By Ray Millar
From SPAN, Fall 2022
Saudi Arabia: A Land of Arches; so said the article on the internet and while it is no Chad in the number and extent of natural arches, those that are found in Saudi Arabia are large and truly spectacular. For a long time Saudi Arabia was a closed country for normal visitors, but things are beginning to change. Before 2019 visas to travel to the country were only issued for business travelers or to visit religious sites and just as the country opened up, the Covid pandemic arrived and restrictions were reimposed.
It was a photograph of an arch, behind a peloton of cyclists, sent to me in an email from NABS stalwart David Kennedy, that gave me the impetus to make initial enquiries on the practicalities of visiting Saudi Arabia. Initially, it was thought that the arch was in the UAE but I quickly found that the photo was taken during the Saudi Tour. Subsequently, I found another four arches in the vicinity, any one of which would be worth the trip.
These arches are located in the vicinity of the town of Al Ula, about 650 miles northwest of the capital Riyadh. Some of the arches are remote, but they can be easily reached by car providing you are familiar with the area, although it is best to walk the last few hundred yards or so to avoid deep sand.
Al Ula has recently opened a new airport which makes getting there much easier as it is only a 2.5-hour flight form Riyadh. There are two main roads: Highway 375 that runs north from the airport to Al Ula, some 20 miles away, and then on to Winter Park and Highway 70 that runs east/west from Winter Park.

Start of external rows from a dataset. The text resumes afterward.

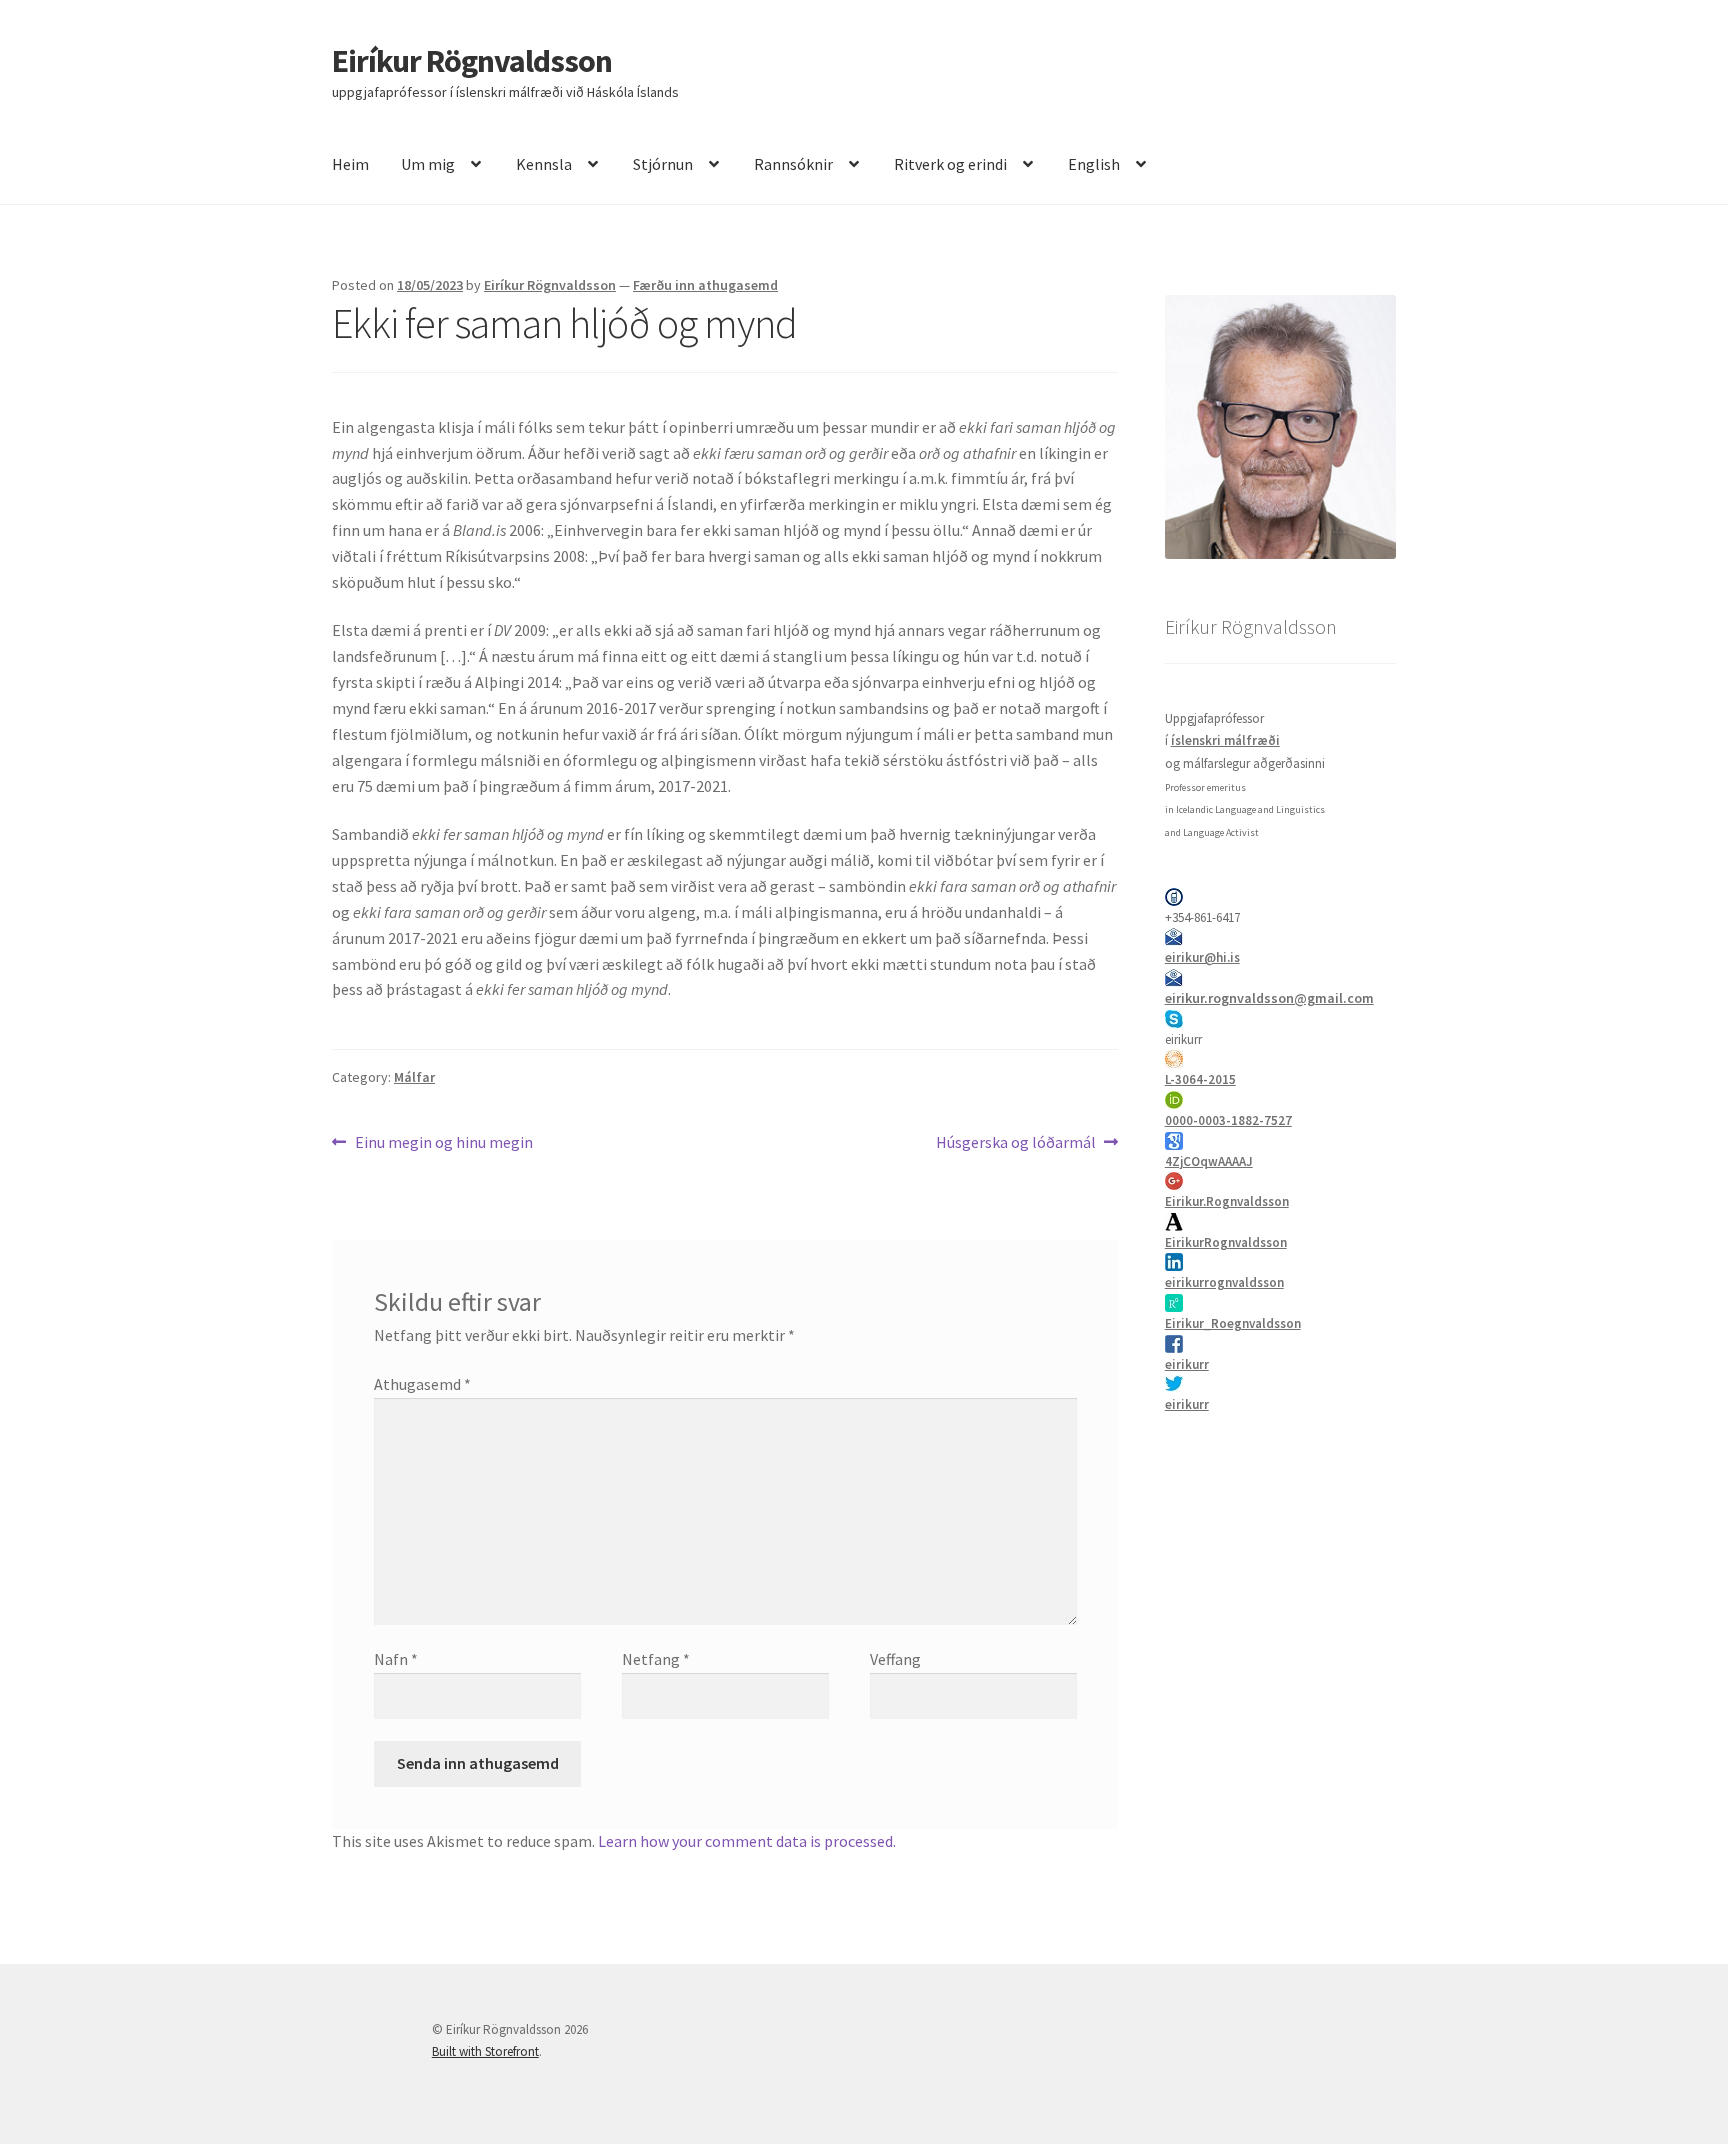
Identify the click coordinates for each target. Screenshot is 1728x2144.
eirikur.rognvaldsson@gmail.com (1269, 998)
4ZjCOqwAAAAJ (1209, 1161)
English (1094, 164)
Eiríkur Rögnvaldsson (472, 61)
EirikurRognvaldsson (1226, 1242)
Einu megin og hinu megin (443, 1143)
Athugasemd (422, 1384)
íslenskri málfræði (1225, 740)
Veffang (895, 1659)
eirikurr (1187, 1364)
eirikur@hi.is (1202, 957)
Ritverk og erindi (950, 164)
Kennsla (544, 164)
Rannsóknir (793, 164)
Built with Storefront (485, 2051)
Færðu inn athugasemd (705, 285)
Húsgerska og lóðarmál (1016, 1143)
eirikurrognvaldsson (1224, 1282)
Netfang (656, 1659)
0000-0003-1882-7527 (1228, 1120)
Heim (350, 164)
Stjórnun (663, 164)
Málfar (414, 1077)
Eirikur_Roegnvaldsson (1233, 1323)
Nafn (396, 1659)
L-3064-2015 (1200, 1079)
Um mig (428, 164)
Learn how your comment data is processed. (747, 1841)
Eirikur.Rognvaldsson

Three of the arches are located along Highway 70 about five miles east of Winter Park. Imposing Jabal Alfil, also know as Elephant Rock, is the most famous of all of the arches. There is a large sign on the highway pointing to the road to the arch. The road is unpaved but is compacted sand that can easily be driven with care by car. It leads to a parking area a short distance from the large arch. The area is usually open 24 hours but as I was there at the start of the Eid celebrations it didn’t open until 4 p.m. The arch has a span of 31 feet and a height of 104 feet.
Shortly before the sign for the Elephant, sublime Vessel Rock can be seen to the north. It is possible to drive toward the arch and park on the left just before a small mound of sand. Hike over the mound to the arch. A 4WD vehicle would make short work of the mound. Vessel Rock, so called as it resembles a vase, can also be seen from the road on the way back from Elephant Rock to the main highway. It is then possible to drive to Vessel Rock from there with 4WD. The arch has a span of 35 feet and a height of 75 feet.
The third of the arches, Sparhawk Arch, is about .5 miles further east of Elephant Rock on the north side of the highway. This arch has a span of 30 feet and a height of 30 feet.
The other two arches are more remote but can also be reached by highway vehicle. Spectacular Rainbow Rock (featured image at top of article) is described as being on Arc Mountain, which led me to believe that the arch would be high up and difficult to get to. In fact, it is at ground level and a small paved road leads directly to it, although 4WD might be required for the last hundred yards or so. This arch has a span of 135 feet and a height of 67 feet.
Incredible Raven Rock, my original reason for going to Saudi Arabia, is more remote to the east but is alongside the highway. This is a truly incredible double arch which also has a small balanced rock in front of it. The opening in left of photo has a span of 26 feet and a height of 33 feet, and the opening in right of photo has a span of 33 feet and a height of 44 feet.
I was fortunate to stay at The Royal Mawahib Compound where the owner, Abdullah Albalawi, arranged guides for me. He also works at the Film AlUla at the Royal Commission of AlUla so he was able to arrange for me to visit some of the area’s sites such as Hegra, the second city, after Petra, Jordan, of the Nabataean Kingdom. Here there are many rock tombs that were only opened to the public in September 2019. I also got to walk around the Maraya concert hall which is a bit strange but also magnificent.
My only disappointment was that I was not able to visit the large arches at Mahajah as the area was closed for conservation. I never found out whether it was completely closed or whether it might have been possible to photograph them from a distance. I hope to return when it reopens.